Methyl{4-[6-({1-[2-(3-hydroxyphenyl)ethyl]-1H-imidazol-4-yl}amino)-2-methylpyrimidin-4-yl]piperazin-1-yl}acetate (4k): White solid, 67% yield, mp: 127–130 °C; IR: ν = 3590 (OH), 3360 (NH); 1745 (CO) cm⁻¹; ¹H NMR (400 MHz, DMSO-d₆) δ = ppm 2.28 (s, 3H), 2.55–2.57 (m, 4H), 2.94 (t, J = 7.34 Hz, 2H), 3.29 (s, 2H), 3.41–3.46 (m, 4H), 3.63 (s, 3H), 4.13 (t, J = 7.34 Hz, 2H), 5.94 (s, 1H), 6.59–6.65 (m, 3H), 7.04–7.09 (m, 1H), 7.14 (s, 1H), 7.29 (d, J = 1.47 Hz, 1H), 8.89 (s, 1H), 9.28 (br s, 1H); ¹³C NMR (100 MHz, DMSO-d₆) δ = ppm 171.4, 168.9, 158.4, 157.8, 157.3, 154.7, 140.8, 139.1, 130.3, 120.7, 116.7, 116.2, 110.9, 89.5, 60.7, 51.8, 51.5, 49.5, 47.4, 33.8, 25.5; HRMS (ESI) m/z calcd. for C₂₃H₂₉N₇O₃ 452.2332 [M + H]⁺, found 452.2359.

tert-Butyl4-[6-({1-[2-(3-hydroxyphenyl)ethyl]-1H-imidazol-4-yl}amino)-2-methylpyrimidin-4-yl]piperazine-1-carboxylate (4l): pale pink solid, 44% yield, mp: 127–130 °C; IR: ν = 3595 (OH), 3363 (NH), 1750 (CO) cm⁻¹; ¹H NMR (400 MHz, DMSO-d₆) δ = ppm 1.43 (s, 9H), 2.29 (s, 3H), 2.94 (t, J = 7.09 Hz, 2H), 3.36–3.46 (m, 8H), 4.14 (t, J = 7.09 Hz, 2H), 5.95 (s, 1H), 6.60–6.65 (m, 3H), 7.05–7.09 (m, 1H), 7.14 (s, 1H), 7.29 (d, J = 1.47 Hz, 1H), 8.96 (s, 1H), 9.27 (s, 1H); ¹³C NMR (100 MHz, DMSO-d₆) δ = ppm 168.9, 158.4, 157.8, 157.3, 155.1, 154.7, 140.8, 139.1, 130.3, 120.7, 116.7, 116.2, 110.9, 89.5, 80.9, 49.5, 47.8, 47.8, 43.6, 33.8, 28.5, 28.4, 25.4; HRMS (ESI) m/z calcd. for C₂₅H₃₃N₇O₃ 480.2651 [M + H]⁺, found 480.2610.

3.3. Enzymatic Assays

Enzymatic assays to determine the kinase inhibitory activity of NCEs were performed using an automatic liquid-handling device (Microlab STAR Hamilton) and Z’-LYTE Kinase Assay Platform, a fluorescence resonance energy transfer (FRET)-based assay platform compatible with high-throughput screening (HTS) applications.
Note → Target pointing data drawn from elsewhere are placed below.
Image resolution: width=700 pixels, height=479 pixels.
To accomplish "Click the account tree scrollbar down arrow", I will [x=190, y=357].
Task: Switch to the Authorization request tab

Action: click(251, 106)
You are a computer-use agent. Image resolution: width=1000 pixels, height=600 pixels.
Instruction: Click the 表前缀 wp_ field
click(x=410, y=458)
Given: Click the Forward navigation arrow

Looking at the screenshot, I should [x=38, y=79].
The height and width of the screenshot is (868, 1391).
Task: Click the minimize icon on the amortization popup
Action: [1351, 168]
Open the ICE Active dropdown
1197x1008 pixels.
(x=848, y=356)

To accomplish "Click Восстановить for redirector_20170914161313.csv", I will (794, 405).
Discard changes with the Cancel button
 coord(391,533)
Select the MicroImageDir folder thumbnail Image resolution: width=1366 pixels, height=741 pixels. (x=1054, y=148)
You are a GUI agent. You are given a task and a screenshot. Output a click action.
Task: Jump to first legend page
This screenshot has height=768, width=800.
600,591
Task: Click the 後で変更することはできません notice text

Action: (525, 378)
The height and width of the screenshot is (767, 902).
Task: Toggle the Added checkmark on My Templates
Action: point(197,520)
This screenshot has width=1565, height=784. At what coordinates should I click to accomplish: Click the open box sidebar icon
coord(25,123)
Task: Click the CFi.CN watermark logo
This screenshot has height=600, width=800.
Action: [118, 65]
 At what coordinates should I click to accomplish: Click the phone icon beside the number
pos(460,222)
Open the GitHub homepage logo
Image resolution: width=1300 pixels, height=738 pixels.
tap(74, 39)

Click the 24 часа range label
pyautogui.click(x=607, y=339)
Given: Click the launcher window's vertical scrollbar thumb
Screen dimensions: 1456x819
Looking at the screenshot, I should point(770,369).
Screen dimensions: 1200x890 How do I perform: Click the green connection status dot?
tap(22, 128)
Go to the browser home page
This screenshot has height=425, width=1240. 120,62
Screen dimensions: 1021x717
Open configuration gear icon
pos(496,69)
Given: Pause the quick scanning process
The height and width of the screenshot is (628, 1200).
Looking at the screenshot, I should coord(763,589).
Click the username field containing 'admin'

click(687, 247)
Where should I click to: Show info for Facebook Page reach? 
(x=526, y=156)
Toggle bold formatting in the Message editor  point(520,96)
The assay has a fluorescence-based, coupled-enzyme format and uses the differential sensitivities of phosphorylated and non-phosphorylated peptides toward proteolytic cleavage. The assay procedure was carried out according to the supplier’s indications. Test compounds were evaluated in a primary screen against active human recombinant Src (62.3 kDa), followed by a profiling assay toward a selected panel of Src family kinases (Fyn, LynA, and Yes1, all human recombinant full-length proteins) according to a procedure already reported. Final results have been expressed as percent inhibition, and IC₅₀ values were calculated by non-linear curve fitting using GraphPad Prism software (version 6 for Windows). The inter-experimental variability of IC₅₀ values resulted within accepted limits of ±0.5 log units.

3.4. Cellular Assays

In vitro experiments were carried out using human neuroblastoma cell line SH-SY5Y, human glioblastoma cell line U-87, and human erythroleukemia cell line K-562. Cell lines were obtained from American Tissue Culture Collection (ATCC, SH-SY5Y CRL-2266; U-87 HTB-14; K-562 CCL-243). K-562 cells were cultured in RPMI medium with 10% FCS. SH-SY5Y and U-87 cells were cultured in DMEM medium with 10% FCS. In order to determine antiproliferative effect of NCE compounds cells were seeded at density of 5 × 10⁴ cells/mL (K-562) or 10 × 10⁴ cells/cm² (SH-SY5Y, U-87) and treated with increasing concentrations of NCE compounds. Control cells were treated with the vehicle of the experimental point containing the highest percentage of DMSO. Cell cultures were maintained at 37 °C in 5% v/v CO₂ for 72 h. Cell number and vitality were evaluated on cell suspension using the automatic cell counter NucleoCounter^® (Chemometec, Denmark). Results from the NucleoCounter represented either total or non-viable cell concentration, depending on the sample preparation indicated by the manufacturer. Each experiment was performed at least three times and results were expressed as mean and standard deviation.